WORK ITEM »
Exercise in exact copying: restate word for word only the lines below from the one containing "Task: Sort by 순손익금액 using its sort arrows" through the one containing "You are a GUI", omitting any pictures.

SUPPLIED DATA »
◇ ◇ ◇ ◇ ◇ ◇ ◇

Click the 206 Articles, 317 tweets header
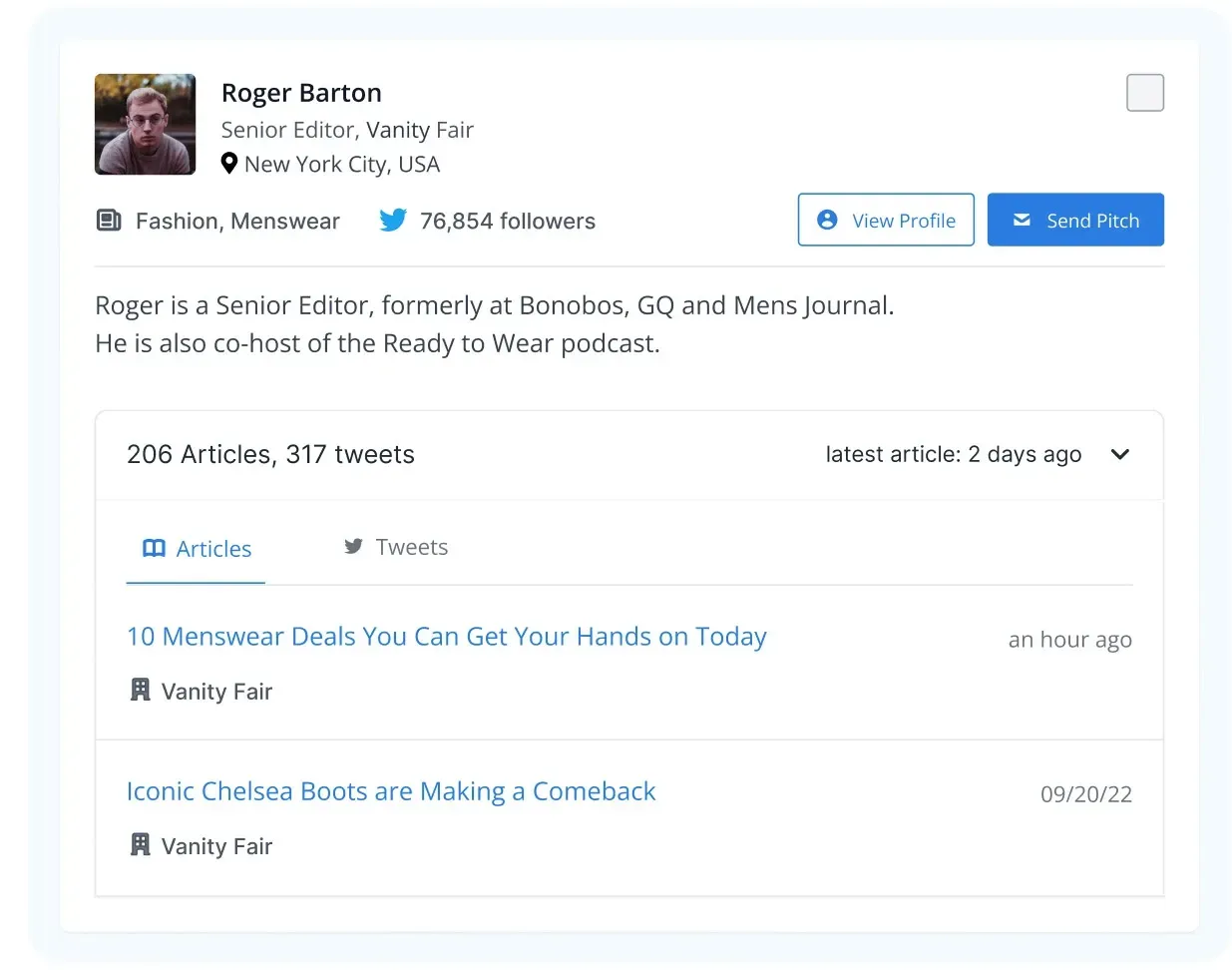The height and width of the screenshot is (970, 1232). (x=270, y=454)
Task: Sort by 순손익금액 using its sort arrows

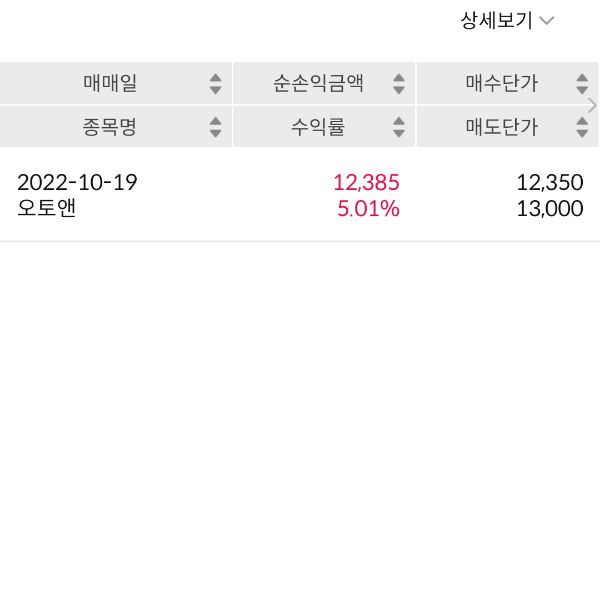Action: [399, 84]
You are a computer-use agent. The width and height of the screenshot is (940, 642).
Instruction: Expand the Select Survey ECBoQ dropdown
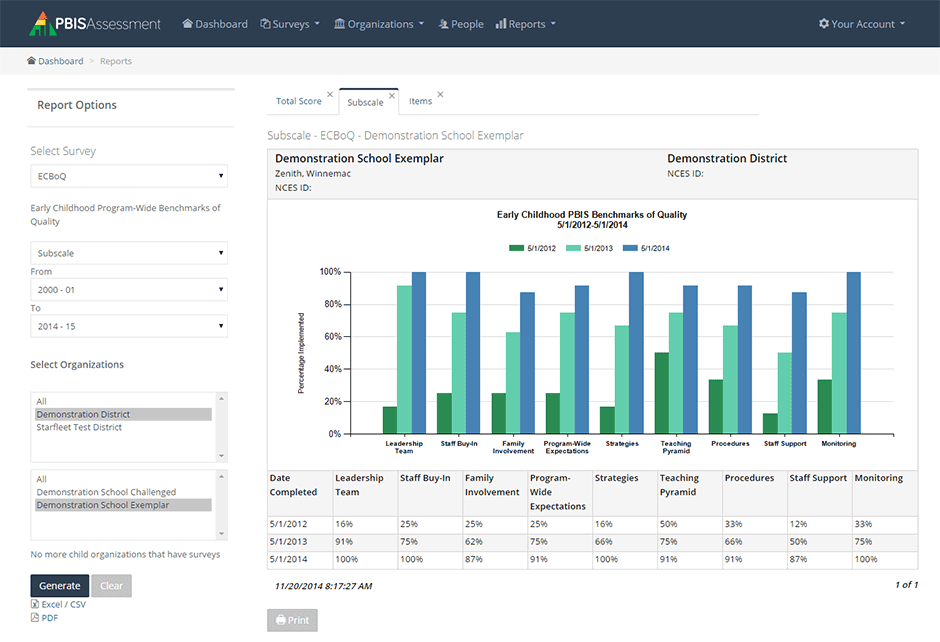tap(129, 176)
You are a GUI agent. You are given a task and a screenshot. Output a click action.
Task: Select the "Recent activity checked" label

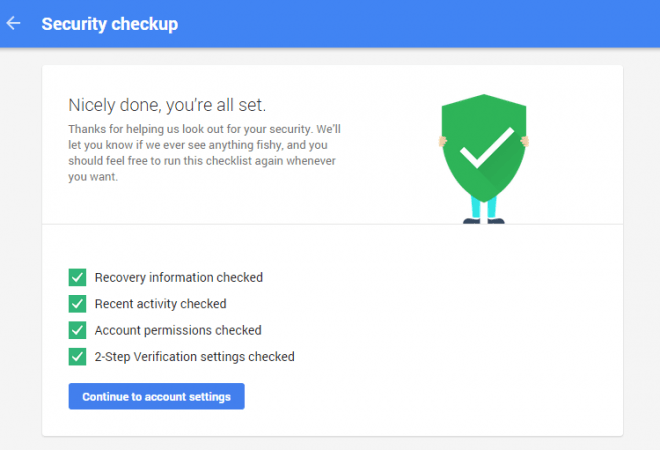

◇ ◇ ◇ ◇ ◇ ◇ ◇

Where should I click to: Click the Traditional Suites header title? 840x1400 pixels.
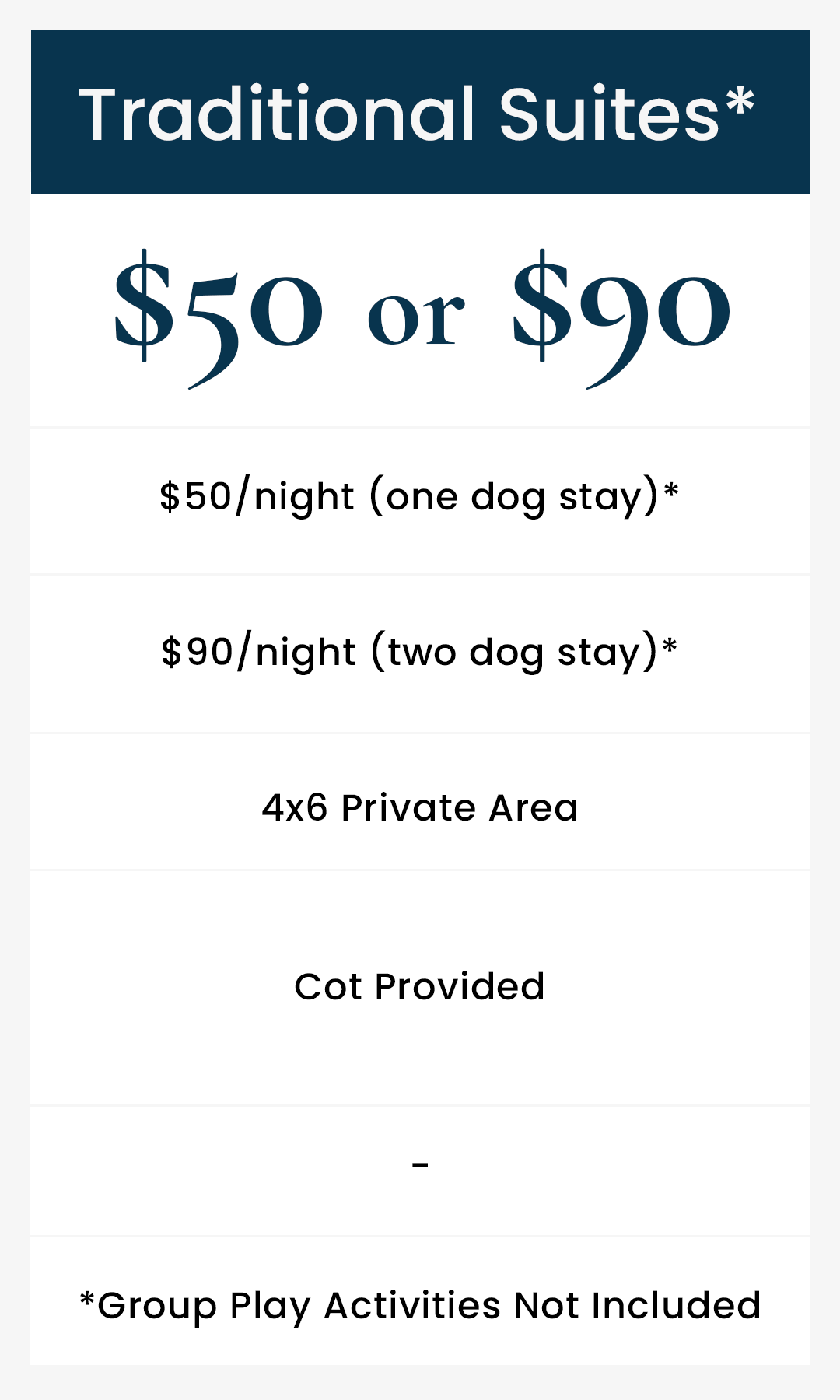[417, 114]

◇ ◇ ◇ ◇ ◇ ◇ ◇

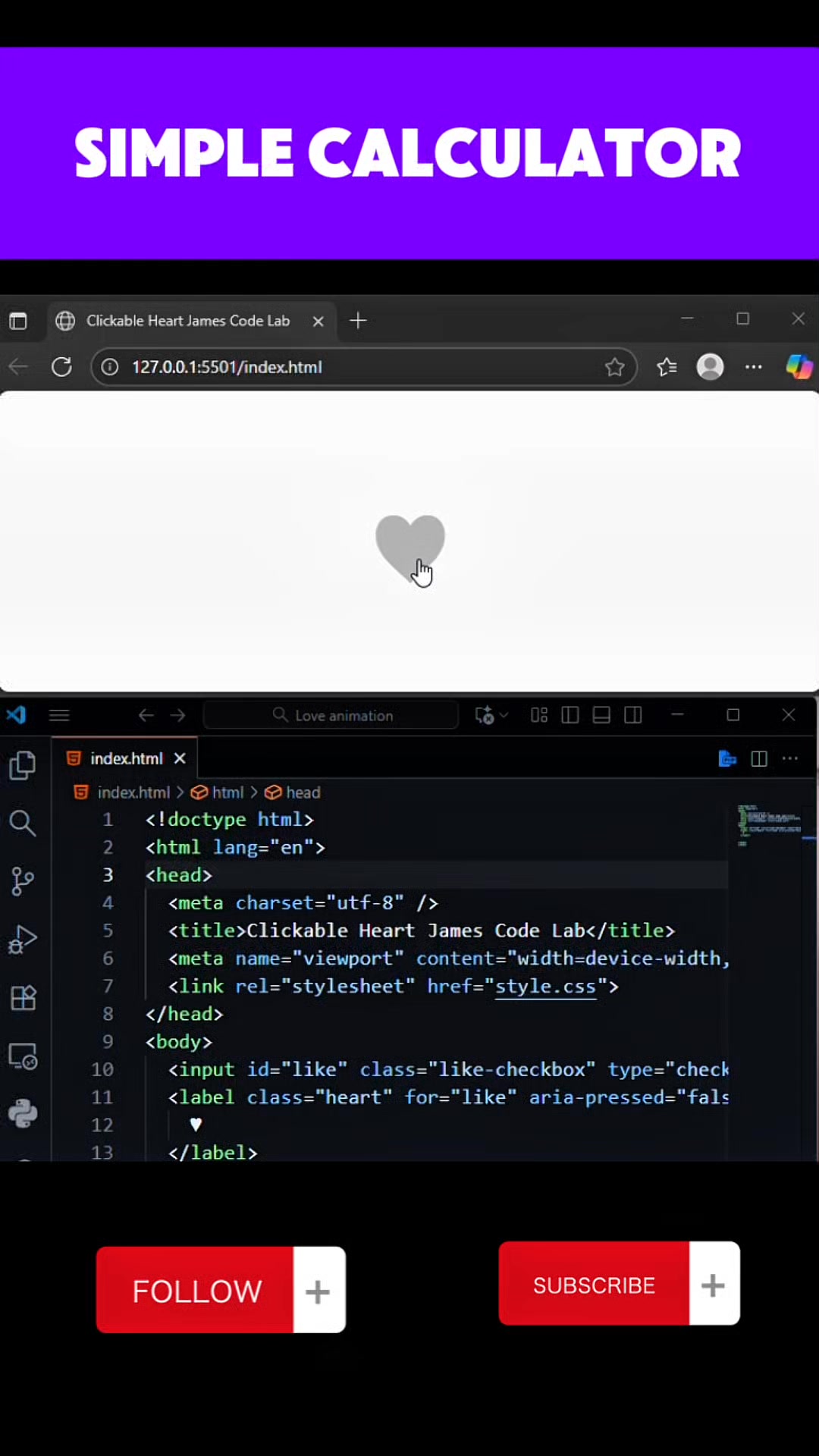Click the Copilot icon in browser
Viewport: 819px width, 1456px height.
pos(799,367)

◇ ◇ ◇ ◇ ◇ ◇ ◇

FINISHED EXERCISE »
Task: Sort by 순손익금액 using its sort arrows

Action: [399, 84]
You are a computer-use agent. The width and height of the screenshot is (940, 642).
Instruction: Expand the Select Survey ECBoQ dropdown
tap(129, 176)
You are a GUI agent. You are given a task and a screenshot. Output a click action.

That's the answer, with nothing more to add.